(Collection entries)
_ _ _ _

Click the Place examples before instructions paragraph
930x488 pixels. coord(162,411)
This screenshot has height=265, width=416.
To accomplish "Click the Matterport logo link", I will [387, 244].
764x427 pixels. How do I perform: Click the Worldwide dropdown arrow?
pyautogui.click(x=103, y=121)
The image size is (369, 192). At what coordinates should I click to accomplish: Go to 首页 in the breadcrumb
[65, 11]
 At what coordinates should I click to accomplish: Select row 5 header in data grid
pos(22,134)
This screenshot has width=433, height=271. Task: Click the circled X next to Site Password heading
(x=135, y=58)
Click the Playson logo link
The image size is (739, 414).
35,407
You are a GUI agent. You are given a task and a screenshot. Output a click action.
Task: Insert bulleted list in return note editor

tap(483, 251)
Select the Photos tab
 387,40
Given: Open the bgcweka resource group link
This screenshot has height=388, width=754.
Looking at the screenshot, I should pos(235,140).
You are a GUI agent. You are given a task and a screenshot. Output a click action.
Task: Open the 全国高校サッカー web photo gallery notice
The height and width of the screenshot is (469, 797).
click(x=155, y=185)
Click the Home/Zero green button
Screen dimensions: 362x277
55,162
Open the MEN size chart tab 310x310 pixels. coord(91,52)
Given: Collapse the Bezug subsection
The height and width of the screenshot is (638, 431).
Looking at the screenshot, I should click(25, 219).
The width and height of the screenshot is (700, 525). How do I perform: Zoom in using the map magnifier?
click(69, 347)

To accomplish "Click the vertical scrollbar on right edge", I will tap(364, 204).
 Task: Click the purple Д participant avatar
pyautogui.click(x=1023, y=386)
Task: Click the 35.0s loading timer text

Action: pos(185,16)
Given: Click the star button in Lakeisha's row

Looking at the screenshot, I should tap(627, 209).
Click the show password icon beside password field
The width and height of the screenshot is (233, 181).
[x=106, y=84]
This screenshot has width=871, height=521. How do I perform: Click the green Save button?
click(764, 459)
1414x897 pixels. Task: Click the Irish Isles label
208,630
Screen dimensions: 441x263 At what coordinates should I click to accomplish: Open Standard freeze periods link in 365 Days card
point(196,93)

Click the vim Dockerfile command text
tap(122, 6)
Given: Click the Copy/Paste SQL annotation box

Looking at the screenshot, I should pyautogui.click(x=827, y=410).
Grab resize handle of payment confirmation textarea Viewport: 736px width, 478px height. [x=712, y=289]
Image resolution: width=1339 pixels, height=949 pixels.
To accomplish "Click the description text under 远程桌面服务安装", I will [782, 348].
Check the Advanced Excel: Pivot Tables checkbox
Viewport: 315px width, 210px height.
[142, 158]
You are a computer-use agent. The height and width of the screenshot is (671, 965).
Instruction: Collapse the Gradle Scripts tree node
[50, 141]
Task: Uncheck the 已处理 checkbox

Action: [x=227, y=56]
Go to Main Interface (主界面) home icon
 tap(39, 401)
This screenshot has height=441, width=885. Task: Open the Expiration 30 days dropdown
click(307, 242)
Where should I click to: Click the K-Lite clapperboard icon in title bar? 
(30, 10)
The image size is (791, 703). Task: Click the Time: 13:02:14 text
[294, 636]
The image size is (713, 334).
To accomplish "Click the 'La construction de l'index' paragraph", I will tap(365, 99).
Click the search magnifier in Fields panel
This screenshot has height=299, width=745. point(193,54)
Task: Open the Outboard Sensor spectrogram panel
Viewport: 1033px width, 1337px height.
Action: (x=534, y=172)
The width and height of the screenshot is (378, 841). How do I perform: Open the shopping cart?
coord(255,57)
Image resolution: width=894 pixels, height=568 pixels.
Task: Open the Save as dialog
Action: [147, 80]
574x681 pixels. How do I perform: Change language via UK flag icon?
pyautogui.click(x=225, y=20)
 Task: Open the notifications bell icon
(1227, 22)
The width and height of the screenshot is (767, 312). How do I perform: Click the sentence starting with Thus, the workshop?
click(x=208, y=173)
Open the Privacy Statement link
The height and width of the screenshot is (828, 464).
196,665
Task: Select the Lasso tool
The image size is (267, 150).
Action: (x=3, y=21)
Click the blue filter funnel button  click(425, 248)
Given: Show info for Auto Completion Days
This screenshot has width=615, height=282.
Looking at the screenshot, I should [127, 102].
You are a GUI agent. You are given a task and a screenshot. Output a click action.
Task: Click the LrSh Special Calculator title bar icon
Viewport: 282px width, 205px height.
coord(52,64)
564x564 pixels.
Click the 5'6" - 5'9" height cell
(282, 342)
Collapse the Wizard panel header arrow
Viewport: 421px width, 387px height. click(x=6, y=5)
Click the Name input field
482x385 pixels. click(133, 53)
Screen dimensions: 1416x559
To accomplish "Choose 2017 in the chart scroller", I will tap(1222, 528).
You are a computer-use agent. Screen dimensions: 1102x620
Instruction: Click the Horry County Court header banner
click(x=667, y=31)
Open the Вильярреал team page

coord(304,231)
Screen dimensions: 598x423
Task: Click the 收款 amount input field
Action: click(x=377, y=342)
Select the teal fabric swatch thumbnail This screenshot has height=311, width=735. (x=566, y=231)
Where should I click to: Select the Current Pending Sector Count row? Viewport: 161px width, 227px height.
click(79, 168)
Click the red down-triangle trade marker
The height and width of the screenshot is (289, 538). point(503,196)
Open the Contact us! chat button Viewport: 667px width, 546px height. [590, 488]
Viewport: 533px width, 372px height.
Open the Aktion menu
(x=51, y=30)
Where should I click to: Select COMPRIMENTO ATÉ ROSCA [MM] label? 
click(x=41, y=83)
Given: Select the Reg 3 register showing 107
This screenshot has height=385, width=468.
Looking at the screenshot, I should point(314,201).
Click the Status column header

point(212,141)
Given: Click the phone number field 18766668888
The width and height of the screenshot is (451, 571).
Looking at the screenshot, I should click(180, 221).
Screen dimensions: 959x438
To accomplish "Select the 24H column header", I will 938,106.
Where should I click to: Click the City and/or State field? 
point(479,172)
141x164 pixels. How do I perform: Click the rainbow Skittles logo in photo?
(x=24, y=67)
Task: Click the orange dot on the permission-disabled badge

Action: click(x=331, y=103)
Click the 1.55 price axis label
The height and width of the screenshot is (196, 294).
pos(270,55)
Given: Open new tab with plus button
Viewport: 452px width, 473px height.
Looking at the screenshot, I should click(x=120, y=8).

_ _ _ _

[WORK REQUIRED]:
Would you please copy out every line of the data exactly?

[YOUR SOLUTION]:
Click the Place examples before instructions paragraph
930x488 pixels. coord(162,411)
This screenshot has height=265, width=416.
To accomplish "Click the Matterport logo link", I will [387, 244].
764x427 pixels. How do I perform: Click the Worldwide dropdown arrow?
pyautogui.click(x=103, y=121)
The image size is (369, 192). At what coordinates should I click to accomplish: Go to 首页 in the breadcrumb
[65, 11]
 At what coordinates should I click to accomplish: Select row 5 header in data grid
pos(22,134)
This screenshot has width=433, height=271. Task: Click the circled X next to Site Password heading
(x=135, y=58)
Click the Playson logo link
The image size is (739, 414).
35,407
You are a GUI agent. You are given a task and a screenshot. Output a click action.
Task: Insert bulleted list in return note editor

tap(483, 251)
Select the Photos tab
 387,40
Given: Open the bgcweka resource group link
This screenshot has height=388, width=754.
Looking at the screenshot, I should pos(235,140).
You are a GUI agent. You are given a task and a screenshot. Output a click action.
Task: Open the 全国高校サッカー web photo gallery notice
The height and width of the screenshot is (469, 797).
click(x=155, y=185)
Click the Home/Zero green button
Screen dimensions: 362x277
55,162
Open the MEN size chart tab 310x310 pixels. coord(91,52)
Given: Collapse the Bezug subsection
The height and width of the screenshot is (638, 431).
Looking at the screenshot, I should click(25, 219).
The width and height of the screenshot is (700, 525). How do I perform: Zoom in using the map magnifier?
click(69, 347)

To accomplish "Click the vertical scrollbar on right edge", I will tap(364, 204).
 Task: Click the purple Д participant avatar
pyautogui.click(x=1023, y=386)
Task: Click the 35.0s loading timer text

Action: pos(185,16)
Given: Click the star button in Lakeisha's row

Looking at the screenshot, I should tap(627, 209).
Click the show password icon beside password field
The width and height of the screenshot is (233, 181).
[x=106, y=84]
This screenshot has width=871, height=521. How do I perform: Click the green Save button?
click(764, 459)
1414x897 pixels. Task: Click the Irish Isles label
208,630
Screen dimensions: 441x263 At what coordinates should I click to accomplish: Open Standard freeze periods link in 365 Days card
point(196,93)

Click the vim Dockerfile command text
tap(122, 6)
Given: Click the Copy/Paste SQL annotation box

Looking at the screenshot, I should pyautogui.click(x=827, y=410).
Grab resize handle of payment confirmation textarea Viewport: 736px width, 478px height. [x=712, y=289]
Image resolution: width=1339 pixels, height=949 pixels.
To accomplish "Click the description text under 远程桌面服务安装", I will [782, 348].
Check the Advanced Excel: Pivot Tables checkbox
Viewport: 315px width, 210px height.
[142, 158]
You are a computer-use agent. The height and width of the screenshot is (671, 965).
Instruction: Collapse the Gradle Scripts tree node
[50, 141]
Task: Uncheck the 已处理 checkbox

Action: [x=227, y=56]
Go to Main Interface (主界面) home icon
 tap(39, 401)
This screenshot has height=441, width=885. Task: Open the Expiration 30 days dropdown
click(307, 242)
Where should I click to: Click the K-Lite clapperboard icon in title bar? 
(30, 10)
The image size is (791, 703). Task: Click the Time: 13:02:14 text
[294, 636]
The image size is (713, 334).
To accomplish "Click the 'La construction de l'index' paragraph", I will tap(365, 99).
Click the search magnifier in Fields panel
This screenshot has height=299, width=745. point(193,54)
Task: Open the Outboard Sensor spectrogram panel
Viewport: 1033px width, 1337px height.
Action: (x=534, y=172)
The width and height of the screenshot is (378, 841). How do I perform: Open the shopping cart?
coord(255,57)
Image resolution: width=894 pixels, height=568 pixels.
Task: Open the Save as dialog
Action: [147, 80]
574x681 pixels. How do I perform: Change language via UK flag icon?
pyautogui.click(x=225, y=20)
 Task: Open the notifications bell icon
(1227, 22)
The width and height of the screenshot is (767, 312). How do I perform: Click the sentence starting with Thus, the workshop?
click(x=208, y=173)
Open the Privacy Statement link
The height and width of the screenshot is (828, 464).
196,665
Task: Select the Lasso tool
The image size is (267, 150).
Action: (x=3, y=21)
Click the blue filter funnel button  click(425, 248)
Given: Show info for Auto Completion Days
This screenshot has width=615, height=282.
Looking at the screenshot, I should [127, 102].
You are a GUI agent. You are given a task and a screenshot. Output a click action.
Task: Click the LrSh Special Calculator title bar icon
Viewport: 282px width, 205px height.
coord(52,64)
564x564 pixels.
Click the 5'6" - 5'9" height cell
(282, 342)
Collapse the Wizard panel header arrow
Viewport: 421px width, 387px height. click(x=6, y=5)
Click the Name input field
482x385 pixels. click(133, 53)
Screen dimensions: 1416x559
To accomplish "Choose 2017 in the chart scroller", I will tap(1222, 528).
You are a computer-use agent. Screen dimensions: 1102x620
Instruction: Click the Horry County Court header banner
click(x=667, y=31)
Open the Вильярреал team page

coord(304,231)
Screen dimensions: 598x423
Task: Click the 收款 amount input field
Action: click(x=377, y=342)
Select the teal fabric swatch thumbnail This screenshot has height=311, width=735. (x=566, y=231)
Where should I click to: Select the Current Pending Sector Count row? Viewport: 161px width, 227px height.
click(79, 168)
Click the red down-triangle trade marker
The height and width of the screenshot is (289, 538). point(503,196)
Open the Contact us! chat button Viewport: 667px width, 546px height. [590, 488]
Viewport: 533px width, 372px height.
Open the Aktion menu
(x=51, y=30)
Where should I click to: Select COMPRIMENTO ATÉ ROSCA [MM] label? 
click(x=41, y=83)
Given: Select the Reg 3 register showing 107
This screenshot has height=385, width=468.
Looking at the screenshot, I should point(314,201).
Click the Status column header

point(212,141)
Given: Click the phone number field 18766668888
The width and height of the screenshot is (451, 571).
Looking at the screenshot, I should click(180, 221).
Screen dimensions: 959x438
To accomplish "Select the 24H column header", I will 938,106.
Where should I click to: Click the City and/or State field? 
point(479,172)
141x164 pixels. How do I perform: Click the rainbow Skittles logo in photo?
(x=24, y=67)
Task: Click the orange dot on the permission-disabled badge

Action: click(x=331, y=103)
Click the 1.55 price axis label
The height and width of the screenshot is (196, 294).
pos(270,55)
Given: Open new tab with plus button
Viewport: 452px width, 473px height.
Looking at the screenshot, I should click(x=120, y=8).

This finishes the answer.